- 10 minutes
- Expertise article
Porcine respiratory and reproductive syndrome virus (PRRSV) is a major swine pathogen responsible for immense economic loss annually. PRRSV first emerged in North America in the late 1980's in near synchrony with its emergence in Europe as the etiological agent of a novel potent swine disease. Not long after, the virus spread to or was detected in most swine rearing countries making it a problem of global relevance. To date, the evolutionary origin of PRRSV is not known although retrospective serologic screening in herds has indicated the virus circulated in pigs for at least several years prior to its official recognition or "emergence". Several hypotheses have been put forth attempting to explain the advent of PRRS however each has its shortcomings.
One hypothesis on the origin of PRRSV postulated a cross-species event in which the parental PRRSV-like virus resided in a rodent species before crossing over to swine and evolving into PRRSV. Had the isolation of such an ancestral strain been possible, it might have provided the first opportunity to compare genetic differences between the parental strain and PRRSV prototype isolates. The degree of difference would have provided clues to how much genetic change was sufficient to enable establishment in a new species as well as emerge in a virulent fashion. Unfortunately, no such ancestral PRRSV-like virus has been detected.
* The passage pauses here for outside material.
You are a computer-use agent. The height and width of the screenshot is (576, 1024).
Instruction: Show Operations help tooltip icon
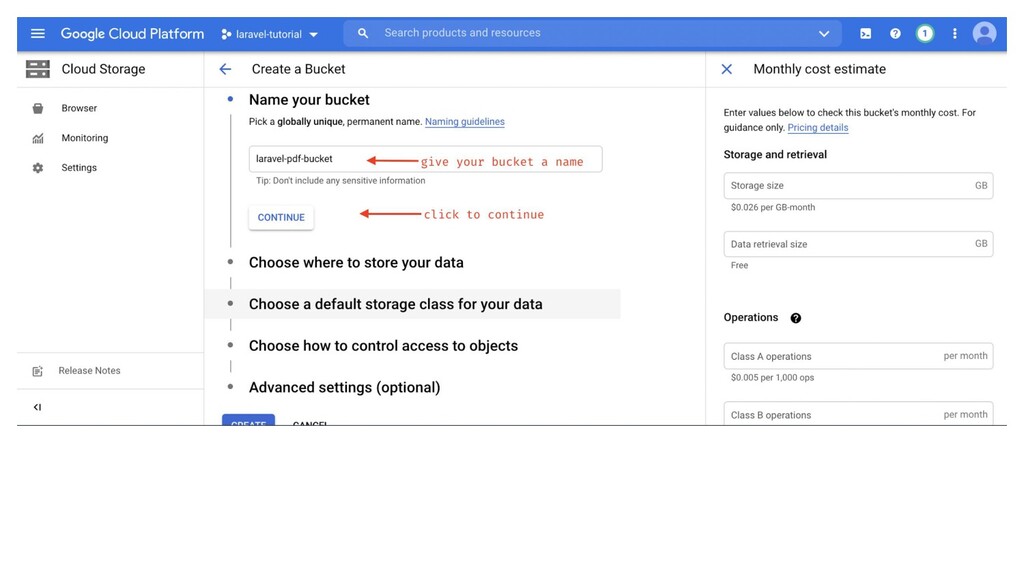click(796, 318)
The first inkling of genetic variability and its relation to virulence can be gauged from the initial emergence itself. Clinical presentation of PRRS in both North America and Europe was considered severe with many presenting symptoms shared. Shockingly, however, sequences of prototype isolates from the two continents differed from each other at more than a third of all aligned genomic sites. As a result, the first lesson was the manifestation of PRRS did not require the causative agent to conform to narrow genetic diversity boundaries. Since the initial outbreaks, there has been a gradual build up sequence deposition of select PRRSV genes in various databases in an effort to assess diversity in the field and keep track on its change. Studies on the overall known diversity from these public databases indicated all isolates to date are entirely related to either one of the two prototype isolates (hence the designation of two genotypes). No intermediates have been detected. Nonetheless, there is still substantial genetic diversity within each genotype (more so in type 1 than type 2). With respect to each genotype, time to time there are reports of particularly "virulent" outbreaks. However, one the major hurdle in linking change in genetic diversity to degree of virulence is the lack of a standardized scheme of assessing virulence without which making meaningful comparisons across outbreaks temporally and spatially is problematic. The other major hurdle is most sequencing information available pertains to a very limited region of the PRRSV genome which may not necessarily hold the information to genetic changes linked to altered virulence.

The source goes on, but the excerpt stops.